Glider pilot has no memory of impact

Lemmy Tanner
Lemmy Tanner
Glider pilot Lemmy Tanner cannot remember the moment his aircraft slammed into a hillside at Omarama last Friday.

The crash - which is being investigated by the Civil Aviation Authority - killed fellow glider pilot Ichiro Murai (54), of Japan, and left Mr Tanner with serious injuries.

Speaking to the Otago Daily Times from Dunedin Hospital yesterday, the 68-year-old Englishman said his last recollection in the moments leading up to the crash was of warning Mr Murai the glider was too close to the slopes of Mount St Cuthbert.

The Duo Discus two-seater glider was being piloted by Mr Murai, seated in front of Mr Tanner, when the accident occurred about 2pm, Mr Tanner said.

"I just remember saying we were too close in to the hillside, and then I don't remember anything until waking up in the wreckage," he said.

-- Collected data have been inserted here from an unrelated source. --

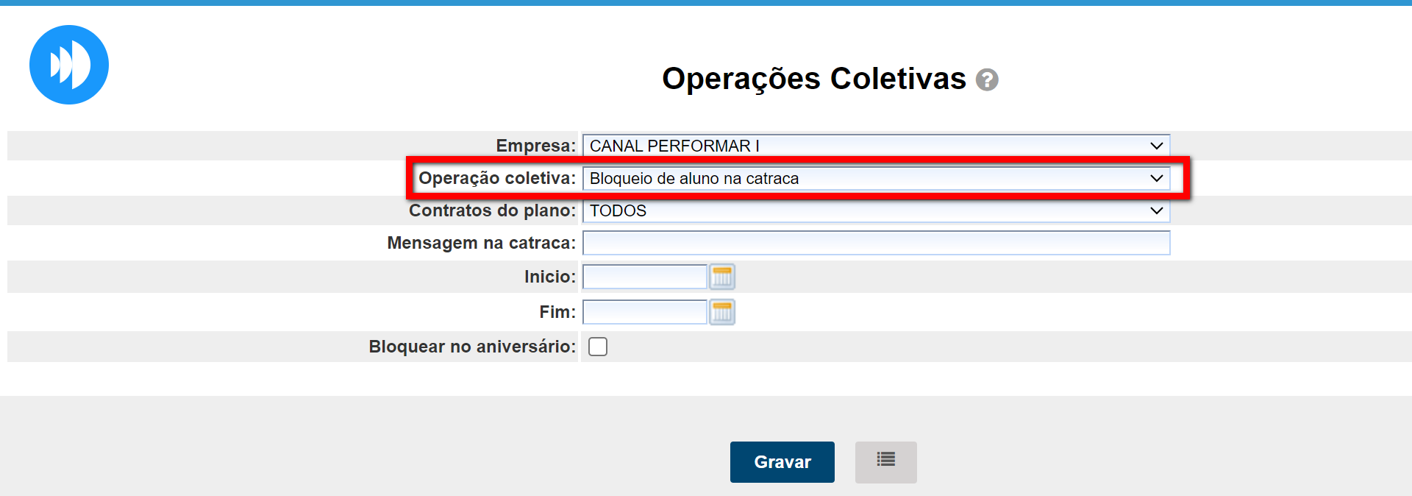Viewport: 1412px width, 496px height.
Task: Click the Operações Coletivas page title
Action: 813,79
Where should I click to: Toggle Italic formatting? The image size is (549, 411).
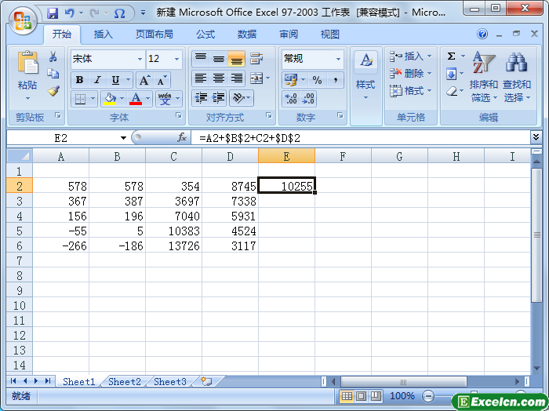[x=97, y=80]

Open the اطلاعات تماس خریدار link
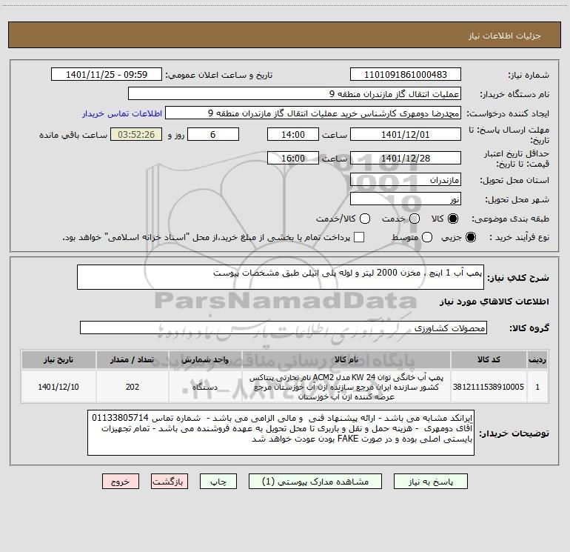pos(122,113)
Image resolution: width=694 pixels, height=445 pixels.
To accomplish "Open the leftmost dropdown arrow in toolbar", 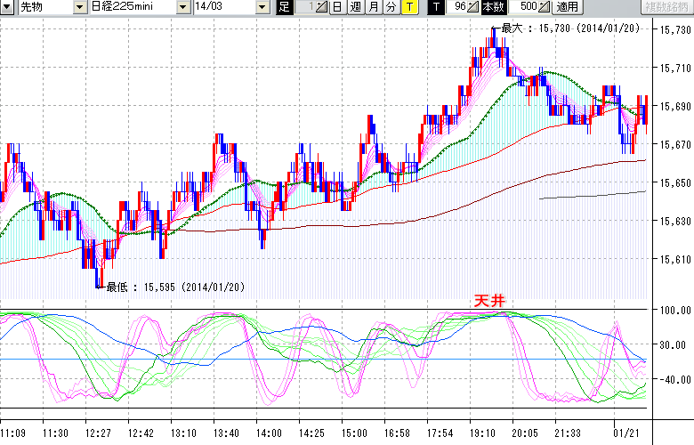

The glider had just launched from the nearby Omarama airfield, and was undertaking a normal thermalling manoeuvre to gain height - which involved circling near the hillside to take advantage of air currents - when the accident happened.

Mr Murai - with about 1000 hours' flying experience to his name - was in Omarama for a series of gliding flights with Omarama-based instructors, including Mr Tanner, and had undertaken other flights earlier in the week without incident, Mr Tanner said.

Mr Tanner only met Mr Murai that week, and "hadn't really had much to do with him" prior to Friday's fatal flight.

Mr Tanner said he could not confirm an account by GlideOmarama owner Gavin Wills, published in a community newsletter, that the glider's wing had struck a partially obscured rock.

"I can't say that because I don't remember hitting the ground," he said.

Mr Wills yesterday told the ODT the crash may have also been the result of a "miscommunication" between the pair, leading to Mr Murai trying a last - fatal - turn when too close, having mistakenly thought that was Mr Tanner's instruction.

The complete story might never be known unless Mr Tanner's recollection of the crash returned, Mr Wills said.

Mr Tanner received two broken ribs, a punctured lung and fractures of a lumbar vertebrae, his pelvis, sternum and right heel bone.

He was flown to Omarama and then on to Dunedin Hospital, underwent an operation, and remained in the hospital's intensive care unit until being transferred to a ward on Monday.

He faces about three weeks of rehabilitation before he can expect to be released.

A large group of friends had gathered to support Mr Tanner - a former RAF fighter-bomber pilot and commercial helicopter pilot with worldwide experience.

He plans to return to the UK a few weeks after his release from hospital and has no plans to give up gliding.